Dataset entries:
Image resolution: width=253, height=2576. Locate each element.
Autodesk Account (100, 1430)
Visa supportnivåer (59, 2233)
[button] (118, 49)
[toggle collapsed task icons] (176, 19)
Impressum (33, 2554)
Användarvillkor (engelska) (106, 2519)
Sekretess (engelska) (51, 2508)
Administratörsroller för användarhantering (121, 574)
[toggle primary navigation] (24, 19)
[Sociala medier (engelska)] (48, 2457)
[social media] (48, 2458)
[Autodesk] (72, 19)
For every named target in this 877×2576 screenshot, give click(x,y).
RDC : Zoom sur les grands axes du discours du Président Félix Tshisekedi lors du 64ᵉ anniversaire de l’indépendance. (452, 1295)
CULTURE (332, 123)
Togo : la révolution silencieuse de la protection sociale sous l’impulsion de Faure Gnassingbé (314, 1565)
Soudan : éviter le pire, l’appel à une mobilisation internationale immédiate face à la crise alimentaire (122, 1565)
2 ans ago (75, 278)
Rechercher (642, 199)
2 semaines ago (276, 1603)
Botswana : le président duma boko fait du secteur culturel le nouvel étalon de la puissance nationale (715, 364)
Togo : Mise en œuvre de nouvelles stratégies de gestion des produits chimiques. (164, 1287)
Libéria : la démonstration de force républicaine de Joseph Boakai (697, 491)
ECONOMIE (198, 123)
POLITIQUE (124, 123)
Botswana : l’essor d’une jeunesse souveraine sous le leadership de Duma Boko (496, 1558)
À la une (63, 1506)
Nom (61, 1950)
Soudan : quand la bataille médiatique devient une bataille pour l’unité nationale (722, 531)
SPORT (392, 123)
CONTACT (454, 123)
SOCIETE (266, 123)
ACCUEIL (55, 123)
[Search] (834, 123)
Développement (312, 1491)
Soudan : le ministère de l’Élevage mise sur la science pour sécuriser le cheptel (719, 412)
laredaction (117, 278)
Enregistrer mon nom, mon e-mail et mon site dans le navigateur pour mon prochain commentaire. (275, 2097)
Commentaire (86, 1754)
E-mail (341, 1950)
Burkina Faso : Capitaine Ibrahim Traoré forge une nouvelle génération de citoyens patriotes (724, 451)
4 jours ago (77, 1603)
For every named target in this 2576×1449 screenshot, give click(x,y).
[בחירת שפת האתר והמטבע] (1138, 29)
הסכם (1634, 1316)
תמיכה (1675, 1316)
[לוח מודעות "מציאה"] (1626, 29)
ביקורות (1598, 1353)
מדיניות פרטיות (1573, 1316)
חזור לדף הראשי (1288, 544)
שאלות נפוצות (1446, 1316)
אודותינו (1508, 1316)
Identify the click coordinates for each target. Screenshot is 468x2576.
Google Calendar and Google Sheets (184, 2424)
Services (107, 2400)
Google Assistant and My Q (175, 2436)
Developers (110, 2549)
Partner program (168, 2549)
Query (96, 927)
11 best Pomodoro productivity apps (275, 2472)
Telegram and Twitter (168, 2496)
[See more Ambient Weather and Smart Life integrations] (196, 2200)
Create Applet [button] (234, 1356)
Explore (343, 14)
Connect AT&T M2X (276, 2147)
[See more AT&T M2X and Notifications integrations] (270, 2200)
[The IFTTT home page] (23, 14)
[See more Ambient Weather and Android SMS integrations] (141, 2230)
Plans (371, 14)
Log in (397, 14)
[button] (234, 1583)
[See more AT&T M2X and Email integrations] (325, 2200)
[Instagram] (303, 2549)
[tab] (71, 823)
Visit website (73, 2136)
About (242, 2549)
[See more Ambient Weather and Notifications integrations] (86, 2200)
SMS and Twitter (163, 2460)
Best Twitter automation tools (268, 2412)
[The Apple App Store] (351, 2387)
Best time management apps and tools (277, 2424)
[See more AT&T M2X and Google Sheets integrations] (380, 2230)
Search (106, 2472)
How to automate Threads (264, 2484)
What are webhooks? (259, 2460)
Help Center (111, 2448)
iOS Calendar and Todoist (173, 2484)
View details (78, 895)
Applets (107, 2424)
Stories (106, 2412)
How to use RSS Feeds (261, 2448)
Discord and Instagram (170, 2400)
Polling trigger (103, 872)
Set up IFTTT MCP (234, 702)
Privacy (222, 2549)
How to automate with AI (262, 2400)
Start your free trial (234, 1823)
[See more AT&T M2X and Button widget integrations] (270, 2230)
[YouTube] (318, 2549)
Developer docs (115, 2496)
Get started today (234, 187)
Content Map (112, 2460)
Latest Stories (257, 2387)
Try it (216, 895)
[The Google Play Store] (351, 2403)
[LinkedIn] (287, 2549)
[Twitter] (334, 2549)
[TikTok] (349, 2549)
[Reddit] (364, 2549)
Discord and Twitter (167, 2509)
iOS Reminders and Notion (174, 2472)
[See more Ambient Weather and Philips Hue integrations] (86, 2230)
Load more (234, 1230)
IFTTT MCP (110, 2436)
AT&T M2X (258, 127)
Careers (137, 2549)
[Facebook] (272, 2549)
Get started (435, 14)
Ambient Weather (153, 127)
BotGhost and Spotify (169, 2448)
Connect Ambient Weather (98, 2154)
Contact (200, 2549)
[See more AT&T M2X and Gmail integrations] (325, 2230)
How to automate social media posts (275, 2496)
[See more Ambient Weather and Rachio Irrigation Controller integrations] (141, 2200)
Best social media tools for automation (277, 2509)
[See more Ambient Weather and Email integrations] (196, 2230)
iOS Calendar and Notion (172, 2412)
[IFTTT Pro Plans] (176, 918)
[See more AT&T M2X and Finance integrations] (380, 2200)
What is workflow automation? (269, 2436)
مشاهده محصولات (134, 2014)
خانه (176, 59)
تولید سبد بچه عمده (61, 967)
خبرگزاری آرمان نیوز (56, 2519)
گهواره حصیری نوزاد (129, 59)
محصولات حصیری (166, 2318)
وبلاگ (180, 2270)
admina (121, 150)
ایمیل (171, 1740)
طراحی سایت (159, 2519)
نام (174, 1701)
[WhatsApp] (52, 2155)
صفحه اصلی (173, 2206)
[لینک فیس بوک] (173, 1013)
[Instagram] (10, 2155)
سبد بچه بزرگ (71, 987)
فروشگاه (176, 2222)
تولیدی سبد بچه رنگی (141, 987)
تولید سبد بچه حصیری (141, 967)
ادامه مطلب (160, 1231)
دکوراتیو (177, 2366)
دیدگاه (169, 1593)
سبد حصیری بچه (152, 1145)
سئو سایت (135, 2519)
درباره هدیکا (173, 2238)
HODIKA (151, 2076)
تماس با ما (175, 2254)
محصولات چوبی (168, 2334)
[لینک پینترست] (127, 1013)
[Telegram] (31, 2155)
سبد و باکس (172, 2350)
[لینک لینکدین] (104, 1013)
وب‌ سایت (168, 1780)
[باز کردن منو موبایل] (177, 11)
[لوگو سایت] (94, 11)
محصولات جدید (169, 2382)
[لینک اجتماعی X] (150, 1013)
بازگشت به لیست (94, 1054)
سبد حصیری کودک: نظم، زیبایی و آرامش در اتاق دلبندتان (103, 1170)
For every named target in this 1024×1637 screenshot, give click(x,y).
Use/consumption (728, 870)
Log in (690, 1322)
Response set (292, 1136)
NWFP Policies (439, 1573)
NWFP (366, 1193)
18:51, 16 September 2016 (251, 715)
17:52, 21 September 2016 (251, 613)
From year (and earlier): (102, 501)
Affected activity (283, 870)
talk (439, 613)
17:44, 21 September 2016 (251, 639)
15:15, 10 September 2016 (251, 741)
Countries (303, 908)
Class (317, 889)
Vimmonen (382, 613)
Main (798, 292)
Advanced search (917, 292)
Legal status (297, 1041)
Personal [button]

• WORK REQUEST
Lines with the word "Notifications" in them should be copied from the preceding records.

• REPLY TO THE EXERCISE
[See more AT&T M2X and Notifications integrations] (270, 2200)
[See more Ambient Weather and Notifications integrations] (86, 2200)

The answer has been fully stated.